Turns out, that’s not just a hazard of the job; it’s the goal.
“The best feedback that we can give clients is our turn on, and we’re not faking it,” Danielle says seriously. “We’re letting ourselves respond authentically and get aroused. We’re teaching them how to seduce us and turn us on because that’s the best learning that they’re going to get, an authentic and real response. They really appreciate it, because men especially, very rarely they get gentle and real feedback that points them in the right direction.”
“I had a client in my office the other day and I was teaching him how to bite the back of my neck,” Celeste adds. “We were taking turns and it was so arousing. I was like, ‘Yay, this is my job.’”
But there are clear limits. Bites on the neck? Appropriate. Erotic touch? Part of the process. Kissing? Celeste and Danielle don’t do that, because it’s important to set boundaries when you’re doing this work. “Besides,” Celeste says, “there are other ways to learn how to be a good kisser.” (Yes, this can sometimes involve practicing on hands.)
Even couples have to keep it PG: “They’re making out and touching each other,” Danielle says. “They can kiss each and they can put their hands underneath each others clothing, stuff that we can’t do with them in session. But they don’t get naked.”
Hey, just more excitement for when they get home.
Speaking of boundaries, they’re a cornerstone of a sex coach’s work.
Sure, part of Celeste and Danielle’s job is to teach clients how to turn them — and others — on in order to benefit the client, but another huge part of their work is making sure that clients understand that relationships have boundaries.
“We have a relationship with our clients and it can be a very strong and beautiful attachment,” Celeste says seriously, “but it still stays within the confines of our practice and the boundaries of the session. We’re not seeing our clients outside of session, not going to dinner or dates with them. You can have this beautiful authentic connection with someone and then support them, encourage them to really go out and find that in their lives as well.”
But that doesn’t mean that all clients are so receptive to these boundaries. Some may not be ready for the type of healing Celeste and Danielle offer, others may become jealous due to the nature of the coaching.
“I think in any coach or therapist’s history there are times when things come up that are particularly challenging within the relationship,” Celeste says. “We try to keep the boundaries and try to make sure everybody’s okay in those relationships, but sometimes things don’t go well. It’s almost impossible when you’re working at this level of intimacy for that not to happen sometimes. Danielle and I always try to repair, whenever repair is possible.”

Material provided:
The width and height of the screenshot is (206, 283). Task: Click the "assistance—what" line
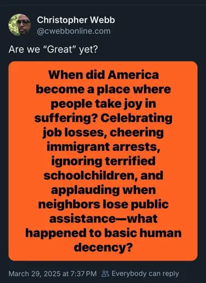[x=104, y=219]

Things to do:
1 – The paragraph of the excerpt that begins "But there are clear limits" names physical acts and says whether each is allowed. List each act with the way the paragraph classifies it.
2 – Quote the excerpt on sex coaching word for word, starting with "Even couples have" and going on through "sex coach’s work.".
3 – For each statement, answer yes or no to whether it agrees with the excerpt on sex coaching, and quote the words that decide it.
(a) Celeste and Danielle kiss their clients during sessions.
(b) Couples in a session do not get naked.
(c) The coaches sometimes go to dinner with their clients.

Responses in order:
1 –
- Bites on the neck: Appropriate.
- Erotic touch: Part of the process.
- Kissing: Celeste and Danielle don't do that.

2 –
Even couples have to keep it PG: “They’re making out and touching each other,” Danielle says. “They can kiss each and they can put their hands underneath each others clothing, stuff that we can’t do with them in session. But they don’t get naked.”
Hey, just more excitement for when they get home.
Speaking of boundaries, they’re a cornerstone of a sex coach’s work.

3 –
(a) No: "Kissing? Celeste and Danielle don’t do that"
(b) Yes: "But they don’t get naked."
(c) No: "We’re not seeing our clients outside of session, not going to dinner or dates with them."